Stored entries
________________

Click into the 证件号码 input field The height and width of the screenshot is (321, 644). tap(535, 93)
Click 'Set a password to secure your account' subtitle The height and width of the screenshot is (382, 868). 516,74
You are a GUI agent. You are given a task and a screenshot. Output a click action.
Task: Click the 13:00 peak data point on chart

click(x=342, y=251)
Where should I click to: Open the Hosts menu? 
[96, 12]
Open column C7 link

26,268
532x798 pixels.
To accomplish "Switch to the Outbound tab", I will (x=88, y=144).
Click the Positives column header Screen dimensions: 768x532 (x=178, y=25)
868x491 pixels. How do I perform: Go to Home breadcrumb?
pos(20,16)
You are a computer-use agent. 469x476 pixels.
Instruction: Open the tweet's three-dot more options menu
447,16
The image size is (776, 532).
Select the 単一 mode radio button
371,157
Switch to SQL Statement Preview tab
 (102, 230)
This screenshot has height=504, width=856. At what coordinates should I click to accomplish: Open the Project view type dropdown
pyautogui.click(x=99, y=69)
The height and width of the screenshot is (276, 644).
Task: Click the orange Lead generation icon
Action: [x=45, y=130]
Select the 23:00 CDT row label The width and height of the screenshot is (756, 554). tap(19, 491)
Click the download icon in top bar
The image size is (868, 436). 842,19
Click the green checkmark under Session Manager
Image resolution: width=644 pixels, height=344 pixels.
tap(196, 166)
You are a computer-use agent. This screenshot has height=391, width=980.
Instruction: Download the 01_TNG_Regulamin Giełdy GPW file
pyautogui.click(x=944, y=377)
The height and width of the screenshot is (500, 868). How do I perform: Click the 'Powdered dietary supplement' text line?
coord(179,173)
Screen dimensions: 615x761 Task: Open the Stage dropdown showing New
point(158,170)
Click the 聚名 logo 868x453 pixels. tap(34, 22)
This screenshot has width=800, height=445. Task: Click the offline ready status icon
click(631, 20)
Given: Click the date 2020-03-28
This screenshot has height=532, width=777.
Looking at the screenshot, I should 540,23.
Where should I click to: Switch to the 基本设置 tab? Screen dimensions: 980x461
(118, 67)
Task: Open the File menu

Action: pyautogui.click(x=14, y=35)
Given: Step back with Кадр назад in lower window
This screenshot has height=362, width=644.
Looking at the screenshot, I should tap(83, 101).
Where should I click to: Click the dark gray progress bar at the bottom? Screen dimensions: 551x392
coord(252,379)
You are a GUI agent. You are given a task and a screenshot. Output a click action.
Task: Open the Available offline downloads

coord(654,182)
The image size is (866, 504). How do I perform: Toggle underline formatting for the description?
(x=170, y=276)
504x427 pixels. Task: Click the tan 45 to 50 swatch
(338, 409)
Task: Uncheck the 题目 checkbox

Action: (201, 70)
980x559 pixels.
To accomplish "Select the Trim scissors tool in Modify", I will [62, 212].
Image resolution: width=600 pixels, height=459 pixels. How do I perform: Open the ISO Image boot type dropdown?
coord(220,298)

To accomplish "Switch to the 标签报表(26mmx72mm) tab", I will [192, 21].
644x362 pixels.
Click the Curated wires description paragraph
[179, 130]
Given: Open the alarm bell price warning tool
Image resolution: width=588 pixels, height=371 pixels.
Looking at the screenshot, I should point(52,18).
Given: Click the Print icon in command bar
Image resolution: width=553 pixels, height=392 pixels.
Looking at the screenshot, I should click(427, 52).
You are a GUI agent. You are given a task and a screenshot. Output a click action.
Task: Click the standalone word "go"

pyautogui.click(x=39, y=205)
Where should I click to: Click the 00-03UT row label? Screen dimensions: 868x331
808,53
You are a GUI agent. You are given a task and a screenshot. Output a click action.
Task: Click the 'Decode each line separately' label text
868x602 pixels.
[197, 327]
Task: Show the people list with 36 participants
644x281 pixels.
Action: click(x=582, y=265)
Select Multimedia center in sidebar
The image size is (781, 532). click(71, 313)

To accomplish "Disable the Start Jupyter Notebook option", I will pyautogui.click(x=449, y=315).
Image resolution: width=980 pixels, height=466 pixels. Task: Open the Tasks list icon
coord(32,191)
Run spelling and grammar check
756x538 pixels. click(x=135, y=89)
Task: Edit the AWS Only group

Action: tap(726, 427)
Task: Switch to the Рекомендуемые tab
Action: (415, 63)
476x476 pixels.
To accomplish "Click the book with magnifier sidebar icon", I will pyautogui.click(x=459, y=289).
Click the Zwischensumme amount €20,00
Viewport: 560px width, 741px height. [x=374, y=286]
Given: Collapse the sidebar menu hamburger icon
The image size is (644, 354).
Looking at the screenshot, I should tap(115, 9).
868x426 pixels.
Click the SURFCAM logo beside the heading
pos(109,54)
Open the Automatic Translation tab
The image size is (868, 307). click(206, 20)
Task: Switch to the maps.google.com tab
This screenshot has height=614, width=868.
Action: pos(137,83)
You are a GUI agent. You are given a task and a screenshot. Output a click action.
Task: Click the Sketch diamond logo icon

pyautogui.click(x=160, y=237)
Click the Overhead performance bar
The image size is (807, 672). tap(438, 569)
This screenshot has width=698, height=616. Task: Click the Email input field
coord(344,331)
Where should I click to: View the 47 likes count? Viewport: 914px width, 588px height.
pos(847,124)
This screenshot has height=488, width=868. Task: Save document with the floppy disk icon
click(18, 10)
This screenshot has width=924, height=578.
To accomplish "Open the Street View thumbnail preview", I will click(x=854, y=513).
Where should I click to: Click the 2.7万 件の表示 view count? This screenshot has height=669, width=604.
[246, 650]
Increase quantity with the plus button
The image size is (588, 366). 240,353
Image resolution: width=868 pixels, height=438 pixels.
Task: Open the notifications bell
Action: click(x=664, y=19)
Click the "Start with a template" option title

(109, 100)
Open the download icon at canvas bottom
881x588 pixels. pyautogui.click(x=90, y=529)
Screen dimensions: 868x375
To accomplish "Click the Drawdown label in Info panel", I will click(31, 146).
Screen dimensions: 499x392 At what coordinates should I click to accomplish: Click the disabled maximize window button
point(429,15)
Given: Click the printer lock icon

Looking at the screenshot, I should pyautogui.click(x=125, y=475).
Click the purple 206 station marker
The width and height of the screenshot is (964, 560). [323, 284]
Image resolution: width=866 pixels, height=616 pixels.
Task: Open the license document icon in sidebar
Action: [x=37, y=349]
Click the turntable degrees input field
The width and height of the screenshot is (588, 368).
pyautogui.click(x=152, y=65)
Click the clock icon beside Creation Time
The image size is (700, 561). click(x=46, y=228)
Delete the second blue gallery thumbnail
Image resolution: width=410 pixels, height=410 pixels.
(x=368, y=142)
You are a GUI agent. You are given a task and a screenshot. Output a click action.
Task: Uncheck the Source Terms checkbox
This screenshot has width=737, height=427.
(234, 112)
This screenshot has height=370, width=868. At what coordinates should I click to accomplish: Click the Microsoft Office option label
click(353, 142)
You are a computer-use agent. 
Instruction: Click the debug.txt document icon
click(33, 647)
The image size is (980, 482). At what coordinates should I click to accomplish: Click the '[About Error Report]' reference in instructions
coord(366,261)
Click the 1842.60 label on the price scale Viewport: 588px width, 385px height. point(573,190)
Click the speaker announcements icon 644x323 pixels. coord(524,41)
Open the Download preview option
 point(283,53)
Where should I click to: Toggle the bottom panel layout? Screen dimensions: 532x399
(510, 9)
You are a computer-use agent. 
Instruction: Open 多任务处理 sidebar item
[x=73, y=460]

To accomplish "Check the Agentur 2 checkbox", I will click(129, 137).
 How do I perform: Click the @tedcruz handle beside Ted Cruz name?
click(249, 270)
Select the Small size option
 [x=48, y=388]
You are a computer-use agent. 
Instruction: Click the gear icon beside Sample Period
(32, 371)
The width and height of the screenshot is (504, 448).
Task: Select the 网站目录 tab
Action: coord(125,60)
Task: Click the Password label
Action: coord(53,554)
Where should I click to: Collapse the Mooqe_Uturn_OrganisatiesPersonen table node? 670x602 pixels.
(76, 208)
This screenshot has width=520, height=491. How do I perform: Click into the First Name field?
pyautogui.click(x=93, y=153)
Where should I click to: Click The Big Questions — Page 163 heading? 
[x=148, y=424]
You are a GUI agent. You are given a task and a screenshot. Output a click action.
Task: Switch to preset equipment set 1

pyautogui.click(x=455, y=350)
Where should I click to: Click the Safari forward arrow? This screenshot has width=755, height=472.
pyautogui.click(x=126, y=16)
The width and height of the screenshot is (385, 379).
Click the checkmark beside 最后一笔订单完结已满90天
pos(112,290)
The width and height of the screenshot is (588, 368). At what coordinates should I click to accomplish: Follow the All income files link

________________

Each line in the records that carries "price" must be copied out.

Given: Open the alarm bell price warning tool
Click the 1842.60 label on the price scale Viewport: 588px width, 385px height. point(573,190)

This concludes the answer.